Una implementazione errata del Fast Pair mette a rischio la privacy di un utente iPhone: se un utente iPhone ha comprato delle cuffie e le usa come auricolari bluetooth, è molto probabile che questi auricolari non abbiano scritto la chiave, rendendoli vulnerabili a WhisperPair e agganciabili ad un altro account per seguire ovunque il proprietario.

La stessa Google ha gli auricolari vulnerabili.
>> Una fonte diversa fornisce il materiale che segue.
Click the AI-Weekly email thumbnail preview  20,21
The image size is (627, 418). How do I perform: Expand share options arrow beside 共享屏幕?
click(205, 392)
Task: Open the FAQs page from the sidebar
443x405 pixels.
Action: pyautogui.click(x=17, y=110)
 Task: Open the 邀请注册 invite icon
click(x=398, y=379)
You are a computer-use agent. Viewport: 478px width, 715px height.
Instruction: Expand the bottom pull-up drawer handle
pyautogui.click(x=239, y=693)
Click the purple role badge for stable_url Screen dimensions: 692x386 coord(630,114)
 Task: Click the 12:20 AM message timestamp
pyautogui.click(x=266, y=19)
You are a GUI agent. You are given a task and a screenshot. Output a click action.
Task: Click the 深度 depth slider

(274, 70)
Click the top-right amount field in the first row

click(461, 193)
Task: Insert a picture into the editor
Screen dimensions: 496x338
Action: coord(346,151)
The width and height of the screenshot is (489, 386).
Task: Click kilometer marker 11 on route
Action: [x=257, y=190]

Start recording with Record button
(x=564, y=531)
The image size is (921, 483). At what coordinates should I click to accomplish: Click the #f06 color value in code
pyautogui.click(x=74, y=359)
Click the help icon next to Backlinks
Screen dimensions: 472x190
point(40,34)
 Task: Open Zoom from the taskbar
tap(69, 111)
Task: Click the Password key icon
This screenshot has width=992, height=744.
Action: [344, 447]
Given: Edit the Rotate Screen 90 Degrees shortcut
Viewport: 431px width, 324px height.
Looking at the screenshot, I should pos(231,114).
La falla è sfuggita a tre livelli di controllo fondamentali: gli sviluppatori dei produttori di accessori non hanno implementato correttamente le specifiche di sicurezza di Fast Pair, i processi di controllo interni non hanno individuato la non conformità e il processo di certificazione di Google non ha rilevato l’implementazione insicura prima di approvare i dispositivi per il mercato.

La vulnerabilità risiede nel firmware dell’auricolare e la funzionalità Fast Pair non può essere disattivata, quindi anche gli utenti che non possiedono un dispositivo Android sono esposti al rischio se utilizzano un accessorio vulnerabile.

I ricercatori hanno pubblicato un elenco di 17 dispositivi che hanno provato e trovato vulnerabili, ma la falla potrebbe riguardare centinaia di migliaia di modelli. L’unica soluzione efficace è aggiornare il firmware dell’auricolare, anche se le persone raramente aggiornano il firmware delle proprie cuffie.

Google ha rilasciato patch per i suoi Pixel Buds e per il network “Find Hub”. Xiaomi e JBL hanno confermato di essere al lavoro su aggiornamenti software mentre Jabra sostiene di aver già risolto il problema. Logitech ha dichiarato che i futuri modelli saranno protetti. La falla coinvolge ogni accessorio dotato di Fast Pair.